How to prove that the functional equation $f(x)+f(y)=f(\frac{xf'(x)+yf'(y)}{f'(x)+f'(y)})+f(\frac{x+y}2)$ is verified only by some basic functions?

It's an question about functional analysis :

Let $x,y>0$ and $f$ a continuous and convex/concave function on $(0,\infty)$ with $f'(x)\neq 0$ on the previous interval and: $$f(x)+f(y)=f\left(\frac{xf'(x)+yf'(y)}{f'(x)+f'(y)}\right)+f\left(\frac{x+y}{2}\right)$$

My claim is :

The only function verifying this equation are $$\pm (cx+b)$$ $$\pm (\frac{c}{x}+b)$$ $$\pm \ln(x)$$

It's not hard to check that the functions above verify the functional equation .

Edit :

It seems that the only function wich verify the functional above are reciprocally convex/concave .

My question : How to prove it ? Is the sentence of my edit true ?

Thanks a lot for your time .

- ROWS -
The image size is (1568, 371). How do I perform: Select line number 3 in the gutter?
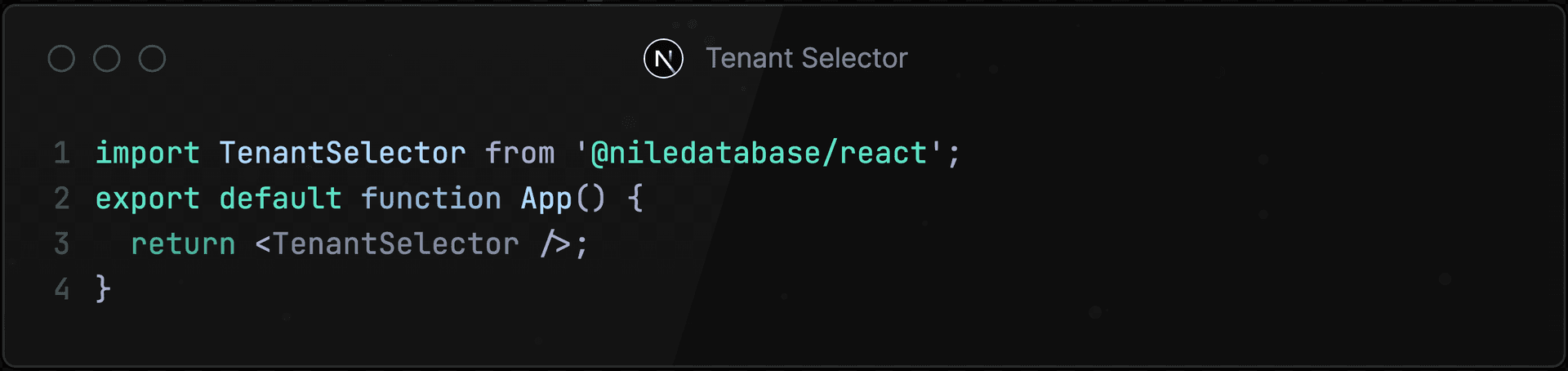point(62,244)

---

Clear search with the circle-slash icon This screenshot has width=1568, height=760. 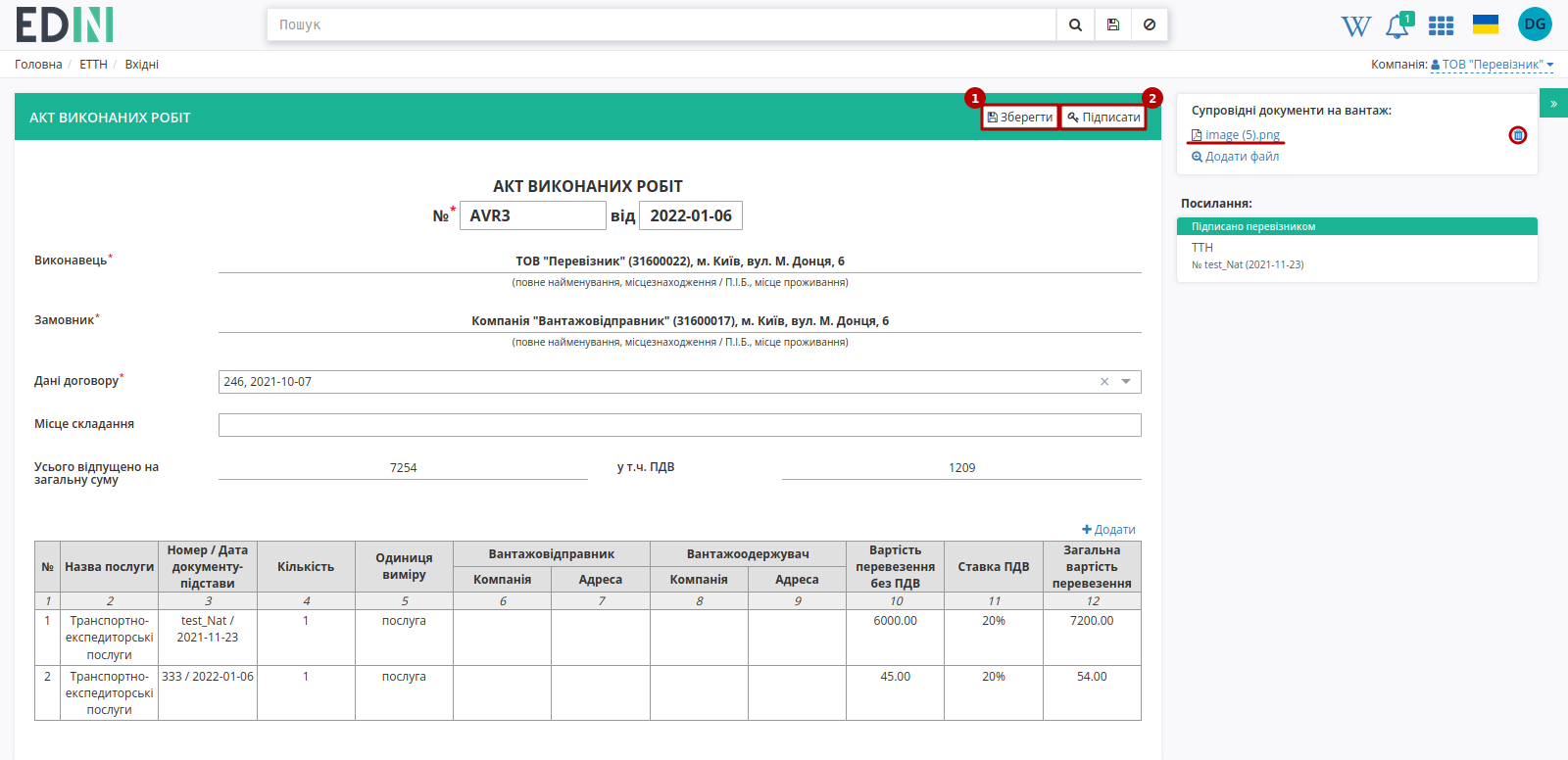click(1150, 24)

- EXERCISE -
Print the stretch of the functional equation post from "Let $x,y>0$ and" through "functional equation .", word for word.

- SOLUTION BELOW -
Let $x,y>0$ and $f$ a continuous and convex/concave function on $(0,\infty)$ with $f'(x)\neq 0$ on the previous interval and: $$f(x)+f(y)=f\left(\frac{xf'(x)+yf'(y)}{f'(x)+f'(y)}\right)+f\left(\frac{x+y}{2}\right)$$

My claim is :

The only function verifying this equation are $$\pm (cx+b)$$ $$\pm (\frac{c}{x}+b)$$ $$\pm \ln(x)$$

It's not hard to check that the functions above verify the functional equation .